**Task:** Would you copy out each line of the records below that includes the word "avatar"?

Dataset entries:
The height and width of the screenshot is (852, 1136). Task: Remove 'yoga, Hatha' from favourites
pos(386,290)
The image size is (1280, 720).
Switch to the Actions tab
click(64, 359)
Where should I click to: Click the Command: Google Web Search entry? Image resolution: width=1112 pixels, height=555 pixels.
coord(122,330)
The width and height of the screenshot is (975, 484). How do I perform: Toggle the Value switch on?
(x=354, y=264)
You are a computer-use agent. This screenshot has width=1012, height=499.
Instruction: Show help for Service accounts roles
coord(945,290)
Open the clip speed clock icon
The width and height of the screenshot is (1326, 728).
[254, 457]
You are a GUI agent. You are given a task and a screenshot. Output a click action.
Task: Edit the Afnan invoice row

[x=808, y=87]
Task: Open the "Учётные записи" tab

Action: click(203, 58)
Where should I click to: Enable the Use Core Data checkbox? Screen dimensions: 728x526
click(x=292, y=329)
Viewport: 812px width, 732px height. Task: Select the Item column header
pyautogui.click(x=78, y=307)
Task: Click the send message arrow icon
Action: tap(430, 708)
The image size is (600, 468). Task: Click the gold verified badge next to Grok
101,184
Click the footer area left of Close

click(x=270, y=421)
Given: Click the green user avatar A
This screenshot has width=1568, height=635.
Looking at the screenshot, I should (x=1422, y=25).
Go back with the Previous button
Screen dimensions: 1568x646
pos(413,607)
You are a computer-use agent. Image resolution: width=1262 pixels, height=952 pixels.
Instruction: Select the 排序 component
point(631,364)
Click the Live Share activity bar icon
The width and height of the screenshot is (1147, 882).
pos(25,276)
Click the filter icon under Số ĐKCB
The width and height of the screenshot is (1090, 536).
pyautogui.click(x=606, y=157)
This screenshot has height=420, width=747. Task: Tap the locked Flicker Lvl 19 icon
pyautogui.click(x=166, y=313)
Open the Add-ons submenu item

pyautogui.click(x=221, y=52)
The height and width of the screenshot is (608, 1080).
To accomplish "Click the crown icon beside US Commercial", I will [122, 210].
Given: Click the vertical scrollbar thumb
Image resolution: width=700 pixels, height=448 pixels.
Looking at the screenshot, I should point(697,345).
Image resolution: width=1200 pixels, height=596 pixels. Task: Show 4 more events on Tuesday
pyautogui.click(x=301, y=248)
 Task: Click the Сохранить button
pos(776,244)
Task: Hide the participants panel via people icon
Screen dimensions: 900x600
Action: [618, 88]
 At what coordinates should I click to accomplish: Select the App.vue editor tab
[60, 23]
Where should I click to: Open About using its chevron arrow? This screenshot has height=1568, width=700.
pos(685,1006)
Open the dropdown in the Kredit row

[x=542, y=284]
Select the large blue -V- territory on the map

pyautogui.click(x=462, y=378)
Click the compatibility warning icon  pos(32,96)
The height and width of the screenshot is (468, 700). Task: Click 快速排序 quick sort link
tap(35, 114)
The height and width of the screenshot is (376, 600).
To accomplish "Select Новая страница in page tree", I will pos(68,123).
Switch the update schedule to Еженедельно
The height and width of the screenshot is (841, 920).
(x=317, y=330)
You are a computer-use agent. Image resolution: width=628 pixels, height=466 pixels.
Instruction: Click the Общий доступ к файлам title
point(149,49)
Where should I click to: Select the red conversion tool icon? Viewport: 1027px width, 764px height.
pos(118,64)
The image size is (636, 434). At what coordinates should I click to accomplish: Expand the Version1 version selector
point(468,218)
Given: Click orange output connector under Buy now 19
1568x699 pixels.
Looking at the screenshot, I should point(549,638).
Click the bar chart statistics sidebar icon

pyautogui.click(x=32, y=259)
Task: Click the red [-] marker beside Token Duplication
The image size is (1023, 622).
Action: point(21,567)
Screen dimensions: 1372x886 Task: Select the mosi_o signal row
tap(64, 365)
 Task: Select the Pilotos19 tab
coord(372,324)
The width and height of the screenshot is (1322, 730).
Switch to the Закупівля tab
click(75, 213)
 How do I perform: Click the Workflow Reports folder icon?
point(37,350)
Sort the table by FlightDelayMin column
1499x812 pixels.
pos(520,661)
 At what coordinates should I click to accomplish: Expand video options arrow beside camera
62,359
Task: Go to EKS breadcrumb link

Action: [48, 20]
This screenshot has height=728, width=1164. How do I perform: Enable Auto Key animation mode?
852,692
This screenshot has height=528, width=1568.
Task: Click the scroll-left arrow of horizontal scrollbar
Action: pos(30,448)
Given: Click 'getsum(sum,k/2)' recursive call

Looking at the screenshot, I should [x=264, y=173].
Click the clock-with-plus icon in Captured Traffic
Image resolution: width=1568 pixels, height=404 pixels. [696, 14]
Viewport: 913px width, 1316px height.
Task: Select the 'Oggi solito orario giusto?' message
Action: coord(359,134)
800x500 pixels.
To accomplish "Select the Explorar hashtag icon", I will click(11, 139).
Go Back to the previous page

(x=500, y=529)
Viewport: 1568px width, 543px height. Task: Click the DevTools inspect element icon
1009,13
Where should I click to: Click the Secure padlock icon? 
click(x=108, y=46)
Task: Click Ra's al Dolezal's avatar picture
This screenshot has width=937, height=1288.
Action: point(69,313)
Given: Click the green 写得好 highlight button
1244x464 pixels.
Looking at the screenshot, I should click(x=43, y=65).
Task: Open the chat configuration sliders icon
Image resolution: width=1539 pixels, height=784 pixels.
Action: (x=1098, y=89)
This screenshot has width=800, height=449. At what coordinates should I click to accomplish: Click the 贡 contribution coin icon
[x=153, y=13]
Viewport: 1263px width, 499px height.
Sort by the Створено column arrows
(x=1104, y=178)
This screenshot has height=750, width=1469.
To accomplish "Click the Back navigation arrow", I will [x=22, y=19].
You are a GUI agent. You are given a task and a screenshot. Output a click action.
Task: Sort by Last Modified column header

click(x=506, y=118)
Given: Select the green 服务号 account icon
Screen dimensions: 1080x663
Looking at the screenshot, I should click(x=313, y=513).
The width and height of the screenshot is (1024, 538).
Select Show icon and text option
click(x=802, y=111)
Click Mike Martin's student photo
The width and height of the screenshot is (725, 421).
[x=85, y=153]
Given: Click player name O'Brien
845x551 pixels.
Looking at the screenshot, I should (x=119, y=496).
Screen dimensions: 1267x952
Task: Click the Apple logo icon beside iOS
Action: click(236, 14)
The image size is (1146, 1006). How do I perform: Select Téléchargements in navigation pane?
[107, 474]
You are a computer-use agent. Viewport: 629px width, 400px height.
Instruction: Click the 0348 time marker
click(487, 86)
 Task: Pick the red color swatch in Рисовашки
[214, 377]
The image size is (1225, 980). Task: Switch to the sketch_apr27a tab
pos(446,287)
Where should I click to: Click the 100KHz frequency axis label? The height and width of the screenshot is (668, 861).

**Written reply:**
Given: Click the green user avatar A
Task: Click Ra's al Dolezal's avatar picture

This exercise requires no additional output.